Nutrition Bars: Healthy or Hype?.
Food vs. Bars
Most nutritionists emphasize that even when consuming nutrition bars, don't let them crowd whole foods out of your diet. For a quick snack, you may be better off eating an apple or a banana. Before an athletic competition, says Hertzler, "a bagel or graham crackers can produce a response in blood glucose levels similar to some energy bars, and they cost a lot less."
Though nutrition bars are handy, Applegate says that you may be overrelying on them if there's a growing pile of wrappers in your car. "Some people go to Costco and buy boxes of energy bars, and feel, 'I'm doing a good thing by eating them,'" she says. "They may think that these bars are better than food. But there are ingredients in foods that are missing from these bars. Just as you wouldn't want to live only on peaches or only on tuna sandwiches, you need a lot more in your diet than just energy bars."
Instead of a nutrition bar, Jackson says you can choose an alternative snack like a container of low-fat yogurt with high-fiber cereal sprinkled in it, or a fiber-rich bagel with a tomato and a small slice of low-fat Swiss cheese melted on it.
Bar-Hopping Guidelines
When you're choosing and trying out nutrition bars, a number of factors may influence your selection. For example:
- Look for a bar that's low in fat (less than 5 grams of fat).
- When evaluating the fiber content of bars, aim for 3 to 5 grams of fiber, says Jackson.
- Particularly if you're watching your weight, check the calories listed on the label. For example, while a Luna Bar contains 170 to 180 calories, a MET-Rx 100-Gram Food Bar has 340 calories.
- "If you're shopping for a meal-replacement bar, choose one that has about 15 or more grams of protein, along with some fiber, and fortified with about 35% of the RDAs for vitamins and minerals," says Applegate, author of Eat Smart, Play Hard. Meal-replacement bars tend to be larger than other bars, with proportionately higher levels of carbohydrates, fats, and protein.
- Consume some real food along with the bar. "People can eat grape tomatoes with their bar, or a piece of fruit," says Jackson.

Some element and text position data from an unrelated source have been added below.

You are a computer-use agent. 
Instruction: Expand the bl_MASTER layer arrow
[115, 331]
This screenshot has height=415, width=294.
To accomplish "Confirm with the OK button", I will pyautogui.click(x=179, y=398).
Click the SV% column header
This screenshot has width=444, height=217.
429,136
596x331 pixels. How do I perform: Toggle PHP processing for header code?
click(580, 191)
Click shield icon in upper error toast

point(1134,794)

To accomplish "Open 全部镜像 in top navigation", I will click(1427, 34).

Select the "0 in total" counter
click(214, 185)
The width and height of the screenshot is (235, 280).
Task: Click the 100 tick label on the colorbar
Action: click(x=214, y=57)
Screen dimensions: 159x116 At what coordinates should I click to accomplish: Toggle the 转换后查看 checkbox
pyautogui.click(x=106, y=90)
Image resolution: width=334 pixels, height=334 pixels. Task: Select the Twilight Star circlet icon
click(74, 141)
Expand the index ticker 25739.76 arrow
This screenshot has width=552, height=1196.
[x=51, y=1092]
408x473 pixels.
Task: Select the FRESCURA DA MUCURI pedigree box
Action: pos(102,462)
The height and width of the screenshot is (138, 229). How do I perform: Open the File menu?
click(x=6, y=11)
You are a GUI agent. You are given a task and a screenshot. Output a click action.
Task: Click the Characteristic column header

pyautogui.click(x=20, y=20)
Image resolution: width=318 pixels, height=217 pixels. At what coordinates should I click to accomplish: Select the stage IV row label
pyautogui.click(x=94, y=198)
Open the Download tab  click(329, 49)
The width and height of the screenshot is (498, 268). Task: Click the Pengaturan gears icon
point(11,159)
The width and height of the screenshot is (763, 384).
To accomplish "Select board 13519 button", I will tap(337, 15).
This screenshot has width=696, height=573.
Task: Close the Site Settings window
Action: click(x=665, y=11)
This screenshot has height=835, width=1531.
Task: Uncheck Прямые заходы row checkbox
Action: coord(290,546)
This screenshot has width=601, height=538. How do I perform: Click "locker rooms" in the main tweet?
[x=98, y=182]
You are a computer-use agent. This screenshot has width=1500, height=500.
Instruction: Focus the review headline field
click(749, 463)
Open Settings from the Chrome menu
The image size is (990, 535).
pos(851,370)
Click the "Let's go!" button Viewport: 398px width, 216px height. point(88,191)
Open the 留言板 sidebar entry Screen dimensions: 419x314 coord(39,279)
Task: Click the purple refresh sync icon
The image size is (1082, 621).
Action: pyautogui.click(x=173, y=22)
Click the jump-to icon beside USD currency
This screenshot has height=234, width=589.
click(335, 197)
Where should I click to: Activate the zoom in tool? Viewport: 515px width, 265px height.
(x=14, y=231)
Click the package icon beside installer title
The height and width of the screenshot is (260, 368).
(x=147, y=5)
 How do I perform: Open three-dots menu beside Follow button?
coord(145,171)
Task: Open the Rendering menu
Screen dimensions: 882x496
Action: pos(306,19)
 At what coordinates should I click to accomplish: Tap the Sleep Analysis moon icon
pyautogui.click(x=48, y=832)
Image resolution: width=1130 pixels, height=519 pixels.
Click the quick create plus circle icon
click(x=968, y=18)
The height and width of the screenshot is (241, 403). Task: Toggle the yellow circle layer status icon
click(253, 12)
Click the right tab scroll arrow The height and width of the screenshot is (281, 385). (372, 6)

- If you consume multiple bars per day, make sure you're not biting off more vitamins and minerals than you should chew. For example, a fortified bar might provide 50% of the RDA for zinc, says Clark, author of Nancy Clark's Sports Nutrition Guidebook. If you're eating several bars a day, plus a multivitamin/multimineral pill and a bowl of fortified cereal like Total, you could be getting much more zinc than you need, she cautions, which might interfere with the absorption of other minerals, and even weaken your immune system.
To complicate matters, you may not be able to judge every bar by its wrapper. In October 2001, when ConsumerLab.com announced the findings of its independent laboratory tests of 30 nutrition bars, 18 did not meet the claims of ingredient levels on the label. More than any other misrepresentation, about one-half of the nutrition bars exceeded the carbohydrate levels stated on the wrapper (one bar promoted as a low-carbohydrate diet product claimed it had just 2 grams of carbohydrates, but testing showed it actually contained 22 grams).